» Exercise:
Starting at the line with "Image resolution: width=1196", retype every line through the end of the listing exactly as written, and nothing before it.

» Given records:
- Opening Delimiter -
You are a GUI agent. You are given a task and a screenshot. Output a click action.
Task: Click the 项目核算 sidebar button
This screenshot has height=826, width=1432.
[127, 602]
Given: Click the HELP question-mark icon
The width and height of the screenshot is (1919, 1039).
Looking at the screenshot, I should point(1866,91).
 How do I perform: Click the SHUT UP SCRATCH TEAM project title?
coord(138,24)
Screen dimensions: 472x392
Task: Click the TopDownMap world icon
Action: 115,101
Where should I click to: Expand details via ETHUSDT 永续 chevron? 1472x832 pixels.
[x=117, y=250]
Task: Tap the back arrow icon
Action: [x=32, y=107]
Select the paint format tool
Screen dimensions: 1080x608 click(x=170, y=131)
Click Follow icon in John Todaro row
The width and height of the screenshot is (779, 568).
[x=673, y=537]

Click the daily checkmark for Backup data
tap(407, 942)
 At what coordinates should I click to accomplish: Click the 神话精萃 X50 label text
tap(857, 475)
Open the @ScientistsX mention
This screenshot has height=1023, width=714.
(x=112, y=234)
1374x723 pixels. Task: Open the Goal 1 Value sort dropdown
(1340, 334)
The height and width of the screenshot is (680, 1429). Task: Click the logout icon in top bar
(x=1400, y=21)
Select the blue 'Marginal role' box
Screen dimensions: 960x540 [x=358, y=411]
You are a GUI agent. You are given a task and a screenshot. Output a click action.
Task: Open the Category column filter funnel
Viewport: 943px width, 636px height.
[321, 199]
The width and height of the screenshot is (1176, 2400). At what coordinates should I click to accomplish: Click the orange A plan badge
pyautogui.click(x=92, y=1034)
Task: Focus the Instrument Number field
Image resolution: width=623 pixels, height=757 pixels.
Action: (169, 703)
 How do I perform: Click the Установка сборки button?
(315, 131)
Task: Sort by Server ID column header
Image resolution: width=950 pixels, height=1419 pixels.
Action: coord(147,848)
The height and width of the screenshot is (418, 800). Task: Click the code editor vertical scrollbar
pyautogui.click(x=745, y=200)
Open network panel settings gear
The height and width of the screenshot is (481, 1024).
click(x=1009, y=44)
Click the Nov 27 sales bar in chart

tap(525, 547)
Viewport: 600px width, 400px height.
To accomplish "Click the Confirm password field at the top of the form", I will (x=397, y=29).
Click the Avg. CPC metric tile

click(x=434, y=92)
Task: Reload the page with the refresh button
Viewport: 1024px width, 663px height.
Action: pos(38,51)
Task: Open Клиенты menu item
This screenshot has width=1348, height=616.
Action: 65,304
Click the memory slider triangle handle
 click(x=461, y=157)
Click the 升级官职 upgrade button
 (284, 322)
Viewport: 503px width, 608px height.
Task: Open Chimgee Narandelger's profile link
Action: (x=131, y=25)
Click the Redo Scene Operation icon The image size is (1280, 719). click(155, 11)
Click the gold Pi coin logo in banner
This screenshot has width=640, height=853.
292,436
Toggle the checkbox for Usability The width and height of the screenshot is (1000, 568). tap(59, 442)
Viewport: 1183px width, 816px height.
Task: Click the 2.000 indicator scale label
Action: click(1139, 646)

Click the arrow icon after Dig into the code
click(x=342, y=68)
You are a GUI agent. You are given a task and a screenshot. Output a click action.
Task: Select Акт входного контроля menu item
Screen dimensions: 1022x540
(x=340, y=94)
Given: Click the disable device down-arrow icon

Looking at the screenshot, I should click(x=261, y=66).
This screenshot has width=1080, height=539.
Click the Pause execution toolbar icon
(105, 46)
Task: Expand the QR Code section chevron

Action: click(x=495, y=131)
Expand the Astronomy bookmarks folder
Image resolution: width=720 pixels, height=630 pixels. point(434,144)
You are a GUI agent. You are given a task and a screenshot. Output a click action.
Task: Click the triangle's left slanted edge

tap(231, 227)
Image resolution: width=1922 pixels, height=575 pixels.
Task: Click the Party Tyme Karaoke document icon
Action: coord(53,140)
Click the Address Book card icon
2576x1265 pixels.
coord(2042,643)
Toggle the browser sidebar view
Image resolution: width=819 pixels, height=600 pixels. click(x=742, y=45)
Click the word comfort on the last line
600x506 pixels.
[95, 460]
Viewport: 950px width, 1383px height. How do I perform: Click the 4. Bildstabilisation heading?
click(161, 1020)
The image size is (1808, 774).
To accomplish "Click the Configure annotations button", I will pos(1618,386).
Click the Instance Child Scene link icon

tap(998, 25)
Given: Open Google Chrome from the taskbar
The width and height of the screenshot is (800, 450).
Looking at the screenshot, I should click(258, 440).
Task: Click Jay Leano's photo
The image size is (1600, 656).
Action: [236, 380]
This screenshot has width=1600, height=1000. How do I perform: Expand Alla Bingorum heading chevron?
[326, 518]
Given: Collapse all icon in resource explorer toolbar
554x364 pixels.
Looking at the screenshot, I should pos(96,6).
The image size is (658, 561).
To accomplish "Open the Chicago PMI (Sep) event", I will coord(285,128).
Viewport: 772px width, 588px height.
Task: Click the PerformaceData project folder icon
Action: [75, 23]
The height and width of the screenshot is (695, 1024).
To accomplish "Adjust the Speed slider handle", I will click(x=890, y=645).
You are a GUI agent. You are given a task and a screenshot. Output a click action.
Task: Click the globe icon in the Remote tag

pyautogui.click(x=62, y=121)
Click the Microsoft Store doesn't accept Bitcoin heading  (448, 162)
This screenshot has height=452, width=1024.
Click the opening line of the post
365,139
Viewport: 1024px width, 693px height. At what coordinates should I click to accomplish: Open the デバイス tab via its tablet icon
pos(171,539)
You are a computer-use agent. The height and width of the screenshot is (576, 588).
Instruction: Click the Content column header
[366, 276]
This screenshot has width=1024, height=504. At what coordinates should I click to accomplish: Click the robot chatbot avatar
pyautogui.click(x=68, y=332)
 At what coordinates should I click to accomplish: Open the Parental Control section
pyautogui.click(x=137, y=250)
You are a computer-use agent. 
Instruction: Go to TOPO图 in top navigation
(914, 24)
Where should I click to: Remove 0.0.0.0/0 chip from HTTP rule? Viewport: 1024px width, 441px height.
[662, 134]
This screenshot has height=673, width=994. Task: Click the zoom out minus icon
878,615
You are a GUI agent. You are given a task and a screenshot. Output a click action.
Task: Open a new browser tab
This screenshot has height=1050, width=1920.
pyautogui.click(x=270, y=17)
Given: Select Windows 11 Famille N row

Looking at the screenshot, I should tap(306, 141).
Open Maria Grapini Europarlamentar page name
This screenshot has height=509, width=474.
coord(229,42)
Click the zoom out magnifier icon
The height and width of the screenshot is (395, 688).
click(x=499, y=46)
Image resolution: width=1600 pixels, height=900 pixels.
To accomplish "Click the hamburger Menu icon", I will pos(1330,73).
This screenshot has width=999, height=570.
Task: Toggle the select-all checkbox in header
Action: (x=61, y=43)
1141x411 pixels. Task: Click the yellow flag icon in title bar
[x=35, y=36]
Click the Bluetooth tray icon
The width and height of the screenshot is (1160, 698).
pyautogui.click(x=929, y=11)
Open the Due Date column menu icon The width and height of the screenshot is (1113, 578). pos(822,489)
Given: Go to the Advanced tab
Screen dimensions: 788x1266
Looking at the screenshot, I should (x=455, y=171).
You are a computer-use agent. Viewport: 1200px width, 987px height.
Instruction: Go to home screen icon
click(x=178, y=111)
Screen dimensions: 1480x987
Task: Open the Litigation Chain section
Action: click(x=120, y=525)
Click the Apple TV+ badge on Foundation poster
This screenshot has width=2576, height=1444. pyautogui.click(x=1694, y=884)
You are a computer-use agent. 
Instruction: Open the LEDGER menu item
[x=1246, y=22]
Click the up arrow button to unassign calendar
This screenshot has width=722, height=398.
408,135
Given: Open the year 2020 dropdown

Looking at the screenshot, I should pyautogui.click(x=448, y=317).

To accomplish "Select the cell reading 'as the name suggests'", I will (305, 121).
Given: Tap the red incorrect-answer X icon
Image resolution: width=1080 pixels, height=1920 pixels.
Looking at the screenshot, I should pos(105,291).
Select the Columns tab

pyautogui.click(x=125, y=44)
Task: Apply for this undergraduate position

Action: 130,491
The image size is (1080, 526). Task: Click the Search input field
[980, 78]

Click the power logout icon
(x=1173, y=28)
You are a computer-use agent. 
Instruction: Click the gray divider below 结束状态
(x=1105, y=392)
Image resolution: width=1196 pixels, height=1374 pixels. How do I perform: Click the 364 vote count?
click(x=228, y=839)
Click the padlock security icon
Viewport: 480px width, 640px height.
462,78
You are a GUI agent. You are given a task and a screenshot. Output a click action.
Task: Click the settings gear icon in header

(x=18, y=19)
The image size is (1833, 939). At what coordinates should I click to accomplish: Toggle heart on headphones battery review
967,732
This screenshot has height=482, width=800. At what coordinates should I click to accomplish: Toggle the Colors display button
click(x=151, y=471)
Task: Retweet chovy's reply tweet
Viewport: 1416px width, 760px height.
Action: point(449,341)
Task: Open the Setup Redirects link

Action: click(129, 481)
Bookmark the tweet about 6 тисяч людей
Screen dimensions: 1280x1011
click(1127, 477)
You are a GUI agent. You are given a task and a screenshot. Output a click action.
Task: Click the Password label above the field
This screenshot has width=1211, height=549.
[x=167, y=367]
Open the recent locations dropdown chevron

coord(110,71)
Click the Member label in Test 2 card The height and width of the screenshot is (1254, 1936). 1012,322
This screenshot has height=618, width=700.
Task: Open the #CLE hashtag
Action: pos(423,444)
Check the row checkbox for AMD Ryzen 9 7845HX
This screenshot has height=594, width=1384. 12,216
- Closing Delimiter -
» Task answer:
Image resolution: width=1196 pixels, height=1374 pixels. How do I perform: Click the 364 vote count?
click(x=228, y=839)
Click the padlock security icon
Viewport: 480px width, 640px height.
462,78
You are a GUI agent. You are given a task and a screenshot. Output a click action.
Task: Click the settings gear icon in header

(x=18, y=19)
The image size is (1833, 939). At what coordinates should I click to accomplish: Toggle heart on headphones battery review
967,732
This screenshot has height=482, width=800. At what coordinates should I click to accomplish: Toggle the Colors display button
click(x=151, y=471)
Task: Retweet chovy's reply tweet
Viewport: 1416px width, 760px height.
Action: point(449,341)
Task: Open the Setup Redirects link

Action: click(129, 481)
Bookmark the tweet about 6 тисяч людей
Screen dimensions: 1280x1011
click(1127, 477)
You are a GUI agent. You are given a task and a screenshot. Output a click action.
Task: Click the Password label above the field
This screenshot has width=1211, height=549.
[x=167, y=367]
Open the recent locations dropdown chevron

coord(110,71)
Click the Member label in Test 2 card The height and width of the screenshot is (1254, 1936). 1012,322
This screenshot has height=618, width=700.
Task: Open the #CLE hashtag
Action: pos(423,444)
Check the row checkbox for AMD Ryzen 9 7845HX
This screenshot has height=594, width=1384. 12,216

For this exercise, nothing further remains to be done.